2.  离心吸去PBS，以1~2 ml 2%PFA固定液，或2%PFA固定液/0.1% Triton X-100重悬细胞，置冰上固定30 min。

3.  离心、吸去固定液，用15 ml 4℃ PBS重悬细胞，放5 min 后，用PBS再次洗涤细胞。

4.  稀释的抗体于4℃用微量离心机以13 500 g 离心2 min，250 μl 抗体足够用于5×106细胞。
 
5.  离心细胞，吸去PBS，重悬细胞于抗体中，置4℃温育1 h。
 
6.  用4℃ PBS稀释细胞和抗体至15 ml。
 
7.  离心，吸去PBS，以4℃ PBS重悬细胞，重复1次。
 
8.  第二抗体4℃用微量离心机以13 500 g 离心2 min，5×106细胞用250 μl 抗体足够。

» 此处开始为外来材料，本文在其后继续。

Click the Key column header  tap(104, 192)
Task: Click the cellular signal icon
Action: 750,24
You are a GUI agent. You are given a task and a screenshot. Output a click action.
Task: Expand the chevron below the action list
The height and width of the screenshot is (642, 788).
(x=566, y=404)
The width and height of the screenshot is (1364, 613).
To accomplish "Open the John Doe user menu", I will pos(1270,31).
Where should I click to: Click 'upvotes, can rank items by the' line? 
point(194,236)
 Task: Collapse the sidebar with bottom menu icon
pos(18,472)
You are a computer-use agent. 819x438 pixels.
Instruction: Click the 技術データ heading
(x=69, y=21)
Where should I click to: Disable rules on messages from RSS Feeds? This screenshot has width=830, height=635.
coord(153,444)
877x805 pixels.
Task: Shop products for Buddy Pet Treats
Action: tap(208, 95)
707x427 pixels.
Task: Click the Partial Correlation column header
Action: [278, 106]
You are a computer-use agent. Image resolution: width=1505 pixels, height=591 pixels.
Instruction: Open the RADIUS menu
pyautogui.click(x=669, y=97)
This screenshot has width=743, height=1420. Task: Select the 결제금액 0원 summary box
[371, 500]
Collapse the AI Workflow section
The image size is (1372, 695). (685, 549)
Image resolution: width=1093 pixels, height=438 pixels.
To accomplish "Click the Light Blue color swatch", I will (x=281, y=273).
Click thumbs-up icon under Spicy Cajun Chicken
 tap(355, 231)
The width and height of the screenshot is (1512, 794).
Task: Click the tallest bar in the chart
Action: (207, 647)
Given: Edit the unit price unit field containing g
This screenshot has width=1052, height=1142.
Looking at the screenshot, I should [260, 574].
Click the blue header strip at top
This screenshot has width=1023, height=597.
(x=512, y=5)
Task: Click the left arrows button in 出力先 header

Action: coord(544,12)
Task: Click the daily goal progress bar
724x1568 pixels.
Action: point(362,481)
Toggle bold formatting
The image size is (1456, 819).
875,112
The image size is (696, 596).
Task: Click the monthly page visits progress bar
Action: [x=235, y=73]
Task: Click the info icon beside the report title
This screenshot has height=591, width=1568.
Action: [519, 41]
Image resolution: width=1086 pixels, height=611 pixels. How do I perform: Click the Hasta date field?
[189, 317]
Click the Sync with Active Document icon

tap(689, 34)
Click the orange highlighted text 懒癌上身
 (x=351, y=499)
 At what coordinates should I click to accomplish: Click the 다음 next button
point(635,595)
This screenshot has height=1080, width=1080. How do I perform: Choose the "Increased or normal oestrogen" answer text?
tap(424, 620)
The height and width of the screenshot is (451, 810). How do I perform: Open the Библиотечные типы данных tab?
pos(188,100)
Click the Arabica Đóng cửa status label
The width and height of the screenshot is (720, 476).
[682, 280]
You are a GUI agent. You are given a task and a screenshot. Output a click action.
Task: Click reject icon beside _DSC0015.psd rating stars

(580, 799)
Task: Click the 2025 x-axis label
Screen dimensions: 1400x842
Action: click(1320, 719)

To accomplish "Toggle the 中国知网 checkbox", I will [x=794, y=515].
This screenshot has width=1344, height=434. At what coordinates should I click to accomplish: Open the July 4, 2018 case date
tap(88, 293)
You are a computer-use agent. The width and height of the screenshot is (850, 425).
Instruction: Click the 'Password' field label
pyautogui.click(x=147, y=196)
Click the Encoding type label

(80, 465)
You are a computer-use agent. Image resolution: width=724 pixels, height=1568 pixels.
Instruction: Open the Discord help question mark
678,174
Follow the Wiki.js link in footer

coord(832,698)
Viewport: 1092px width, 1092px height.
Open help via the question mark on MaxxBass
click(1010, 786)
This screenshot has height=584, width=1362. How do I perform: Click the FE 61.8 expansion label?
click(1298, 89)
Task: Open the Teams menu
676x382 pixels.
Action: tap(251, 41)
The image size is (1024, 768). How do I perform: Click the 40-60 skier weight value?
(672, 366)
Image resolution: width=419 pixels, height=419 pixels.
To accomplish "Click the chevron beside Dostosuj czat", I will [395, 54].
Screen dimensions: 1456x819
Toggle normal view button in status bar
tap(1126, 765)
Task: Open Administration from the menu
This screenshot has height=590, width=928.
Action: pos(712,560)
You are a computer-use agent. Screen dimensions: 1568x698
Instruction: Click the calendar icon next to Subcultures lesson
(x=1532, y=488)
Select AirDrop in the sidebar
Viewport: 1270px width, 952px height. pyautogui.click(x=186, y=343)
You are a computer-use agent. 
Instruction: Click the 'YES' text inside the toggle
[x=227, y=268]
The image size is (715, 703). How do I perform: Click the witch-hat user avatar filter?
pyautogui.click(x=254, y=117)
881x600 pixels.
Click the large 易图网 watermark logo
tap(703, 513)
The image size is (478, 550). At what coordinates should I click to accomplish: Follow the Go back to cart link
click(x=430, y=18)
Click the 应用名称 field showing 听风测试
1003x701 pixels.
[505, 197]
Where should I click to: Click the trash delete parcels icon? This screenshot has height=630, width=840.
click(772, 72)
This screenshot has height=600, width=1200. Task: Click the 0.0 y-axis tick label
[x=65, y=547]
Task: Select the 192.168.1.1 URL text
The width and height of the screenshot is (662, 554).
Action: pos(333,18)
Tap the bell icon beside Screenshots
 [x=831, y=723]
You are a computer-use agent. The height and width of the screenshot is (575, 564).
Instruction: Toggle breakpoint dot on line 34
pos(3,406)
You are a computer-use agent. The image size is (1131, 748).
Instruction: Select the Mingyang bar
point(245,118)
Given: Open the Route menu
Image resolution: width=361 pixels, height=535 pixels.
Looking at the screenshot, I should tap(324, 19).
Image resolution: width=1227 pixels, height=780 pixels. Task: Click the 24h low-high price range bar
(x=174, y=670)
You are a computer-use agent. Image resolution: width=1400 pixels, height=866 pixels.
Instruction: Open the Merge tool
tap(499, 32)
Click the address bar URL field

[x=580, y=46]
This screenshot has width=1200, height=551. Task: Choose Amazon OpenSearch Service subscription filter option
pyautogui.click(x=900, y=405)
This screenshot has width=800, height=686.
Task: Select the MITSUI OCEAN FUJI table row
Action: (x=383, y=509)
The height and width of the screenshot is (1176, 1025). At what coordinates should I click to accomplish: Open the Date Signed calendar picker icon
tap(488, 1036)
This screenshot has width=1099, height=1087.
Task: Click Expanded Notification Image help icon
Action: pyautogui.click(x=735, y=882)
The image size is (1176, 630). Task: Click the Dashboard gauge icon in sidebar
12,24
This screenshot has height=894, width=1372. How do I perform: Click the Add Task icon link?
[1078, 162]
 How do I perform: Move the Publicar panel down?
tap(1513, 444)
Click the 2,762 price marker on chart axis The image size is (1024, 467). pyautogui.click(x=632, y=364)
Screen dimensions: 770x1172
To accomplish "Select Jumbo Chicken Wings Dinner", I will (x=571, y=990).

9.  吸去PBS，以第二抗体重悬细胞，4℃温育1 h，重复步骤6及步骤7。

10.  除非立即观察细胞，否则在进行细胞浓缩的下一步操作之前应以铝萡包裹离心管并冷藏。
 
11.  离心细胞并以少量PBS重悬（勿用水），将细胞悬液滴于多聚-L-赖氨酸覆层的载玻片上，加上盖玻片，尽可能马上观察结果。
收起 
注意事项    
1、荧光染色后一般在1h内完成观察，或于4℃保存4h，时间过长，可能会使荧光提前衰退。

2、每次试验均需设置以下三种对照：

    (1) 阳性对照：阳性血清+荧光标记物;

    (2) 阴性对照：阴性血清+荧光标记物;

    (3) 荧光标记物对照：PBS+荧光标记物。